------ MATERIAL FOR THE TASK ------

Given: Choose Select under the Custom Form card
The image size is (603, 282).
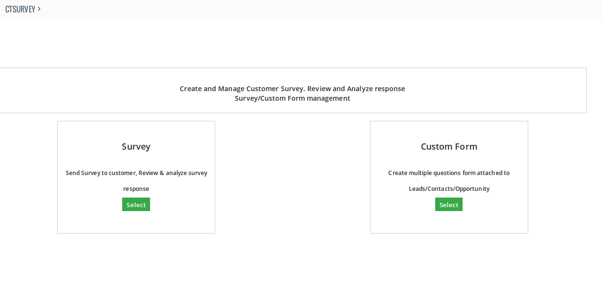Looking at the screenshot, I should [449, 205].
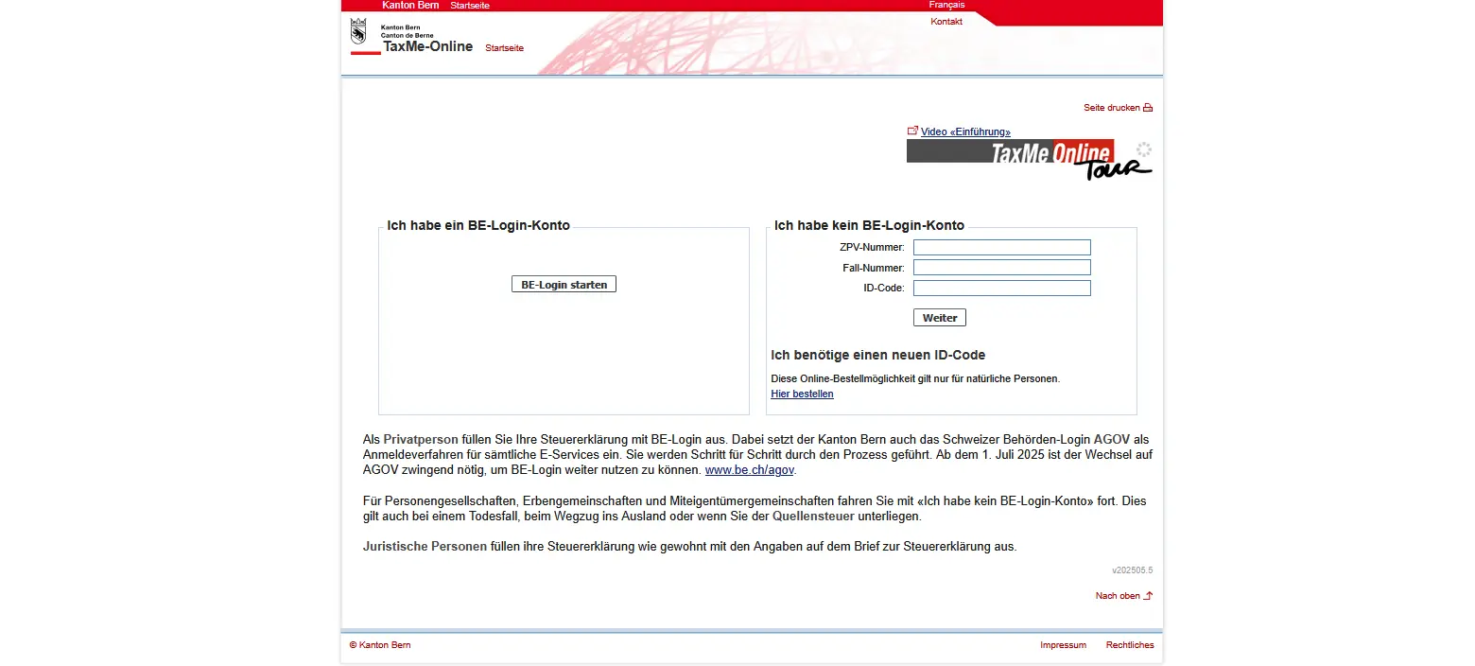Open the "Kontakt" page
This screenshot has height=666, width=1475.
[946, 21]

------
------ MATERIAL FOR THE TASK ------

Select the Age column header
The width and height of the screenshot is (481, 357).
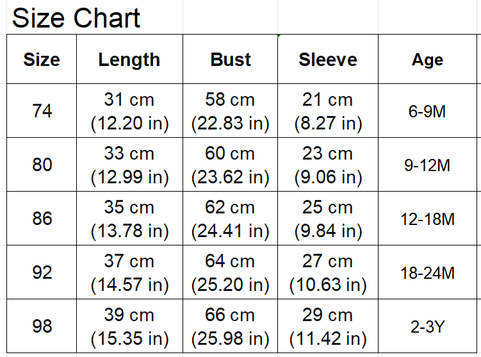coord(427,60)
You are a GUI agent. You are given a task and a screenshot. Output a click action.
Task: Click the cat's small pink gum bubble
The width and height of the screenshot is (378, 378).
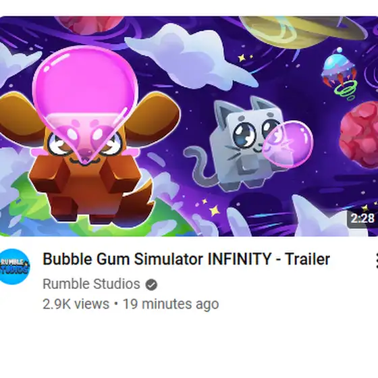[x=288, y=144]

------
------ MATERIAL FOR THE TASK ------

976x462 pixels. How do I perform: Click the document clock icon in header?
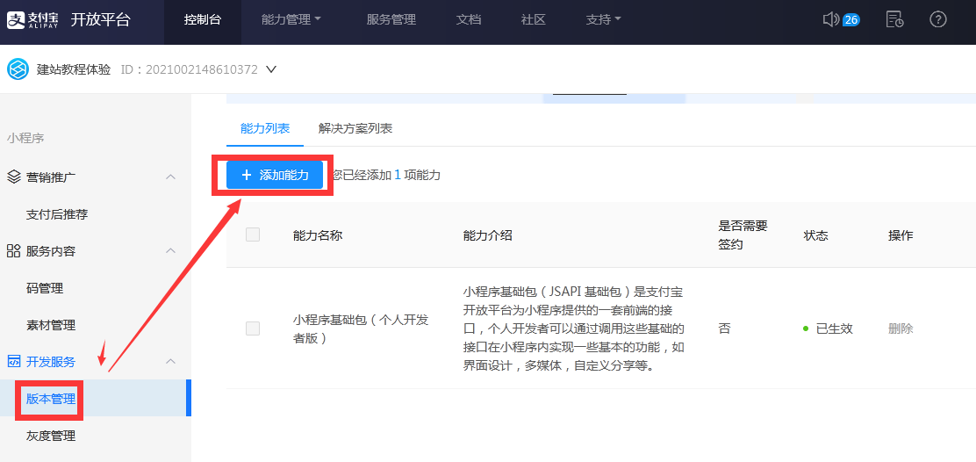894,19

------

TRY IT
State how many lines in the records above contain the word "Select". Give nothing but the number.

RESPONSE AREA
2